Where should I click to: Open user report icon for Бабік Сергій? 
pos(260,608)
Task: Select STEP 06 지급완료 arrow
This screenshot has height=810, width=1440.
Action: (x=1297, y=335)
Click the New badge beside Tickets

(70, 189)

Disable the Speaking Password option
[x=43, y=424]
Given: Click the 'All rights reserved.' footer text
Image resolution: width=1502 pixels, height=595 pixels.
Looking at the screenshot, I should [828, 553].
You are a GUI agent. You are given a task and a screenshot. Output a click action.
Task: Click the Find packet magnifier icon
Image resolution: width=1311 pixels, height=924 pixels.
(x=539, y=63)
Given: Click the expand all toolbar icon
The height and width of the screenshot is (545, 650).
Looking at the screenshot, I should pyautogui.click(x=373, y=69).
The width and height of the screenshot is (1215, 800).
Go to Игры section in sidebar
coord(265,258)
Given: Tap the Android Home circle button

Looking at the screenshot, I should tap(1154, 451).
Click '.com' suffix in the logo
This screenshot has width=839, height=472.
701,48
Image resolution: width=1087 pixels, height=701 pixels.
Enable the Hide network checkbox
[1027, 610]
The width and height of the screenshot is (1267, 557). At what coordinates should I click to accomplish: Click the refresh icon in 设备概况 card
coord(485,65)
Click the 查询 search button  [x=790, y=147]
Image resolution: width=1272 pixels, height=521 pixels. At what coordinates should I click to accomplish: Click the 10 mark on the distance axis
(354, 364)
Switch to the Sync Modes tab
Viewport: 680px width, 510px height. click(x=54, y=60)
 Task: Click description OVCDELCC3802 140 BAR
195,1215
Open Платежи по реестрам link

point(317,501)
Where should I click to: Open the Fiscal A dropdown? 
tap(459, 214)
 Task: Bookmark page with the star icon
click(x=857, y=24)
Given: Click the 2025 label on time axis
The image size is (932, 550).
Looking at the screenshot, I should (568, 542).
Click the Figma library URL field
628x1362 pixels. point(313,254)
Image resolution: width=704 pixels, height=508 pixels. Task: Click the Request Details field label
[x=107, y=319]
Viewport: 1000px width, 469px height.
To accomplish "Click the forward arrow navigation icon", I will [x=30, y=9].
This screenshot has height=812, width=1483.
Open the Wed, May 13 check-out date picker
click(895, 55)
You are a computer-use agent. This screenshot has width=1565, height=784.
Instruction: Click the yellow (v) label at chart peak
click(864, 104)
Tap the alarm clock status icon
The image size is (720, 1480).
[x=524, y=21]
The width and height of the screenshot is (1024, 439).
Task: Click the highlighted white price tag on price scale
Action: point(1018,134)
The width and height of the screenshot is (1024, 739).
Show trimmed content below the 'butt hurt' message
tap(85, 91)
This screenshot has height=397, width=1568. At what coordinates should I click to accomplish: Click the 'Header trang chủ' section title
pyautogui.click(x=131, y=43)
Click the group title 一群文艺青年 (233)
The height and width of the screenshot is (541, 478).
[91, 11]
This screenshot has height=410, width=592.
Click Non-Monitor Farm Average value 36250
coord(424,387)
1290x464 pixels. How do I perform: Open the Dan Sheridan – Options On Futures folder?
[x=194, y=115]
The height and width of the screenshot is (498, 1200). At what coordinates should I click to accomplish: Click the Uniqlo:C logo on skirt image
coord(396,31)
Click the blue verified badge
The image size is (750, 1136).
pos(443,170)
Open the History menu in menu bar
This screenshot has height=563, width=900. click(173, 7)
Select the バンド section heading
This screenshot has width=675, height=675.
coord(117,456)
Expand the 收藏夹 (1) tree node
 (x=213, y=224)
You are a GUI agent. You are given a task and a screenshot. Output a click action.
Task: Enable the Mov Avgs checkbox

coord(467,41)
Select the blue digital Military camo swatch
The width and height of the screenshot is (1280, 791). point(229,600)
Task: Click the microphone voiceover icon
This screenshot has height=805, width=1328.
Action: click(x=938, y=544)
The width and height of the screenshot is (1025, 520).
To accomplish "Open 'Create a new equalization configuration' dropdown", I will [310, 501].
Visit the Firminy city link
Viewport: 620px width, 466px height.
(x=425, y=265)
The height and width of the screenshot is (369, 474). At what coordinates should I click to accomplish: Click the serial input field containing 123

****************

## WHAT IS REQUIRED
No line before the one containing "Visit the Firminy city link" belongs in the answer; give again exactly that line and all lines after it through the end of the data.

## RESULT
Visit the Firminy city link
Viewport: 620px width, 466px height.
(x=425, y=265)
The height and width of the screenshot is (369, 474). At what coordinates should I click to accomplish: Click the serial input field containing 123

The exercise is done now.